例えば、ある医療機関では以下のような検査法の変遷が記録されています:

  • 1987/11/01~1991/06/23:RIAサンドイッチ法(基準値:0.0~1.5ng/mL)
  • 1991/06/24~2005/02/28:EIA法(IMX)(基準値:0.0~1.5ng/mL)
  • 2005/03/01~2017/01/02:CLIA法(アーキテクト)(基準値:0.0~1.7ng/mL)
  • 2017/01/03~現在:CLIA法(最新機種)(基準値:1.5ng/mL以下)
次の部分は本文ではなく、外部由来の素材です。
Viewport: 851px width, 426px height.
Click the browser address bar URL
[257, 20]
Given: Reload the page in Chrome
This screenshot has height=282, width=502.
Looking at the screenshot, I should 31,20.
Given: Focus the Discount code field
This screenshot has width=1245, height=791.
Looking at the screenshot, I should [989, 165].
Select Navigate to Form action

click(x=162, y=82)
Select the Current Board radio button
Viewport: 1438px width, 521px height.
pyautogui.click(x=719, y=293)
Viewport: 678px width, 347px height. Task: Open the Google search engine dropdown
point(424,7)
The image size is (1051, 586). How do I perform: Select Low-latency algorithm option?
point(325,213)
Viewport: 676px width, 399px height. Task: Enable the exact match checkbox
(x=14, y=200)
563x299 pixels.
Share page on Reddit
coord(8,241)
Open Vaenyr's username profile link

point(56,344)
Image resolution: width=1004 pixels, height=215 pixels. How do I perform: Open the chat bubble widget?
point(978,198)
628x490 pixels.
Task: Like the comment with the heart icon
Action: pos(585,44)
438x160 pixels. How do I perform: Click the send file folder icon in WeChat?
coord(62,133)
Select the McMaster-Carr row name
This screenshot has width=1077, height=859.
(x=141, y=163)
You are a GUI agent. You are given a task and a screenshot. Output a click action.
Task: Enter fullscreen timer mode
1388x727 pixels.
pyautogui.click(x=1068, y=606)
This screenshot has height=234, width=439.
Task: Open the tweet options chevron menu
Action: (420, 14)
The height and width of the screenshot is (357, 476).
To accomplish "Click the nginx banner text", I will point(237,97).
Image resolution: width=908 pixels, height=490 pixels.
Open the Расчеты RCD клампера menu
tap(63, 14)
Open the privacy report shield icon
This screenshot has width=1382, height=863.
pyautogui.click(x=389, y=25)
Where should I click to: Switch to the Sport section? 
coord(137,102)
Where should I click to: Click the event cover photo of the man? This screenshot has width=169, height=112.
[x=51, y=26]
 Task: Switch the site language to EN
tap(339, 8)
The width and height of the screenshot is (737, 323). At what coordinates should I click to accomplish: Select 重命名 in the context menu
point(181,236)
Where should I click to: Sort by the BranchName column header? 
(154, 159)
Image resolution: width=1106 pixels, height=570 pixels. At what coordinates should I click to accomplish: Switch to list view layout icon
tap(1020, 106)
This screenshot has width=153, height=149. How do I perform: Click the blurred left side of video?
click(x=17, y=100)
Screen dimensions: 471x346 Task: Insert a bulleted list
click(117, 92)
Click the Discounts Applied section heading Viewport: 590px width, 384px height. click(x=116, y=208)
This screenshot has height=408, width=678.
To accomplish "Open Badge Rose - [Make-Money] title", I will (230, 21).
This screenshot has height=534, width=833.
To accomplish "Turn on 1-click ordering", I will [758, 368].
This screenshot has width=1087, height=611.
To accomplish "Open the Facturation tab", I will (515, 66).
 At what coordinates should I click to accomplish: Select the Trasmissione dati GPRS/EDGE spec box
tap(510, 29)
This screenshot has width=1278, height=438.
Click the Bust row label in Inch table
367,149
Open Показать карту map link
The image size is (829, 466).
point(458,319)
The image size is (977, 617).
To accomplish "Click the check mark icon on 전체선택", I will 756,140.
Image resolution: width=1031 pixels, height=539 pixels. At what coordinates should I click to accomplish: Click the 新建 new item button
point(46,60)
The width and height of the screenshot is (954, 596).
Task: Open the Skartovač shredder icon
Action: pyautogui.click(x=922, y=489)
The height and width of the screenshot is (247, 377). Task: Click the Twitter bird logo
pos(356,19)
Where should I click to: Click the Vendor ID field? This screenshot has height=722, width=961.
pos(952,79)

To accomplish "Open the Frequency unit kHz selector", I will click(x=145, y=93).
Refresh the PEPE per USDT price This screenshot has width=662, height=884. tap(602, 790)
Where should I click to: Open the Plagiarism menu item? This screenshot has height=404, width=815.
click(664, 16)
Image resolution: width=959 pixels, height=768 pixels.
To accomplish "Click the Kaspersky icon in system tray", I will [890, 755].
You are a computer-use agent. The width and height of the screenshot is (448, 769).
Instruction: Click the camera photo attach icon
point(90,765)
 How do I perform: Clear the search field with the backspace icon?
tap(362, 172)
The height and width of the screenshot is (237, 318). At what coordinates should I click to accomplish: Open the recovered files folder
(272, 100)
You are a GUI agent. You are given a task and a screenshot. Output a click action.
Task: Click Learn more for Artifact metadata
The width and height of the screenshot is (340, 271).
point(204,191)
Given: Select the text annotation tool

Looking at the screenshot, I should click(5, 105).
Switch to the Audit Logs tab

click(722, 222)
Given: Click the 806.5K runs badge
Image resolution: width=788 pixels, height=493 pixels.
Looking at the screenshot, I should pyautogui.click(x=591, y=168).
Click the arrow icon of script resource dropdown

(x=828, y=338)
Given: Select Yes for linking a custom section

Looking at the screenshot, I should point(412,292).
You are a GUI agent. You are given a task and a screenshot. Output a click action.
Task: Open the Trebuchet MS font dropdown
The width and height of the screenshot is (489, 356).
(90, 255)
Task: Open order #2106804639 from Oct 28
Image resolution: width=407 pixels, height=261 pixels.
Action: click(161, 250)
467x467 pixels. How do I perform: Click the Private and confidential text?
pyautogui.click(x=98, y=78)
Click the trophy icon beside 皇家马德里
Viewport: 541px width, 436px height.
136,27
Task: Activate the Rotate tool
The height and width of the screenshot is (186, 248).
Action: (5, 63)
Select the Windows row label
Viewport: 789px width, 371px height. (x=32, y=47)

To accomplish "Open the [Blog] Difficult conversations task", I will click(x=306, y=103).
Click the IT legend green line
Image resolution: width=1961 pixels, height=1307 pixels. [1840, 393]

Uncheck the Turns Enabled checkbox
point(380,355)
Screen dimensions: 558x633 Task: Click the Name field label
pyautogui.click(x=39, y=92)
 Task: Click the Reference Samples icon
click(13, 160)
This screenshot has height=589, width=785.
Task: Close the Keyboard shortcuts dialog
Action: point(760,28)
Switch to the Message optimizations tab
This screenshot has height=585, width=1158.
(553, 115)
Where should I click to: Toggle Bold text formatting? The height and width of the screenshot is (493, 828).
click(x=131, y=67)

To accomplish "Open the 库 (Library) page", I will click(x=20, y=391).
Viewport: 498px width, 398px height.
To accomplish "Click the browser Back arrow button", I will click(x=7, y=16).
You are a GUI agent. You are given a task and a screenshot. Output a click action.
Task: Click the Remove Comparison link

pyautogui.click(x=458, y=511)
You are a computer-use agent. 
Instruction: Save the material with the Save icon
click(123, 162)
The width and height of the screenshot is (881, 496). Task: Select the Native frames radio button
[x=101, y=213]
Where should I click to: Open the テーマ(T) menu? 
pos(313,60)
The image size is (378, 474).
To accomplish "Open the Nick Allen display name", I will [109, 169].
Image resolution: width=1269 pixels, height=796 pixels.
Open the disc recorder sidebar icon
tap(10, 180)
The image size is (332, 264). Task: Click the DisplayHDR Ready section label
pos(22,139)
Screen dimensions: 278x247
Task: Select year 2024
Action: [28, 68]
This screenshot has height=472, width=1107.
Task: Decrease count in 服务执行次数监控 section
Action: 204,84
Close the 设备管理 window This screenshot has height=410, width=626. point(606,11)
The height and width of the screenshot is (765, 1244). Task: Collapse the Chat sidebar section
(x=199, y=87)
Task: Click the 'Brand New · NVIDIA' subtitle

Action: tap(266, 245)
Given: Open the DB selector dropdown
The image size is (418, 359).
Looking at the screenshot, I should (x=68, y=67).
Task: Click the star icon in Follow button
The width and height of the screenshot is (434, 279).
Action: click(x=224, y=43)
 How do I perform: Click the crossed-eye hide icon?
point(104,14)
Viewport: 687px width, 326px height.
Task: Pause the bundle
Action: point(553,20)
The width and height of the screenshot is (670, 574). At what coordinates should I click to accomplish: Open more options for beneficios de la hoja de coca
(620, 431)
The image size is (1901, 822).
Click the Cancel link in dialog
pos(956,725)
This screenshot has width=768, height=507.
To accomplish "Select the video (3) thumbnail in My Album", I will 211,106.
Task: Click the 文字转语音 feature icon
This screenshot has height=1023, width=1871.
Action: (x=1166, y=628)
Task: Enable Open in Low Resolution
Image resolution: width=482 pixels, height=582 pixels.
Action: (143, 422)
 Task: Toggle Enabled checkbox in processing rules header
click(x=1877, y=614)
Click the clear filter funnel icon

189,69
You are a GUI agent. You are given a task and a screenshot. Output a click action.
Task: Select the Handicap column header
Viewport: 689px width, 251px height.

これらの測定法間には高い相関性があり、臨床的な評価に大きな差はないとされています。しかし、測定法によって基準値が若干異なる場合があるため、検査結果の解釈には注意が必要です。

 

SCC抗原測定法の変遷と基準値の推移に関する詳細情報はこちら

SCC抗原測定における高分子量SCC抗原の影響

SCC抗原の測定において、通常のSCC抗原(分子量約45,000)とは異なる高分子量SCC抗原が検出される症例が報告されています。これらの高分子量SCC抗原は、分子量約400kDや700kDに相当し、通常のSCC抗原測定系で異常高値を示すことがあります。

 

高分子量SCC抗原が検出される原因としては、以下のような可能性が考えられています:

  1. SCC抗原の重合体形成
    • SCC抗原分子が複数結合して高分子量の複合体を形成
    • 通常のSCC抗原と同様の抗原性を保持
  2. SCC抗原と他の血清蛋白との複合体形成
    • アルブミンなどの血清蛋白とSCC抗原が結合
    • 測定系において通常のSCC抗原と同様に反応
  3. 異常SCC抗原の産生
    • 腫瘍細胞が通常とは異なる高分子量のSCC抗原を産生
    • 腫瘍の特性や分化度と関連している可能性

高分子量SCC抗原の臨床的意義については、まだ十分に解明されていませんが、いくつかの研究では以下のような特徴が報告されています:

  • 高分子量SCC抗原が検出される症例では、EIA法とRIA法の測定値に大きな解離がない
  • 高分子量SCC抗原は非働化試験(56℃、30分間加熱)で安定性を示す
  • 高分子量SCC抗原は腫瘍の悪性度や予後と関連している可能性がある

歯科医療従事者が口腔扁平上皮癌の患者のSCC抗原値を評価する際には、異常高値を示す場合に高分子量SCC抗原の可能性も考慮する必要があります。このような場合、HPLCによるゲルろ過などの方法で分子サイズを確認することが診断の一助となる可能性があります。

 

高分子量SCC抗原に関する詳細な研究報告はこちら
口腔領域の扁平上皮癌の診断において、SCC抗原の測定は重要な補助的役割を果たします。特にRIA法は高感度で特異性が高く、長らく標準的な測定法として用いられてきました。現在では放射性物質を使用しない測定法が主流となっていますが、測定原理や臨床的意義は基本的に同じです。

 

歯科医療従事者は、口腔扁平上皮癌の診断や経過観察においてSCC抗原値を適切に評価するために、その測定原理や臨床的意義、さらには高分子量SCC抗原などの特殊なケースについても理解しておくことが重要です。また、測定法の変遷や基準値の変化にも注意を払い、検査結果を正確に解釈する必要があります。

 

SCC抗原測定は単独で確定診断を下すものではなく、臨床所見や他の検査結果と併せて総合的に評価することが重要です。適切に活用することで、口腔扁平上皮癌の早期発見や治療効果の判定、再発・転移の早期発見に貢献し、患者の予後改善につながることが期待されます。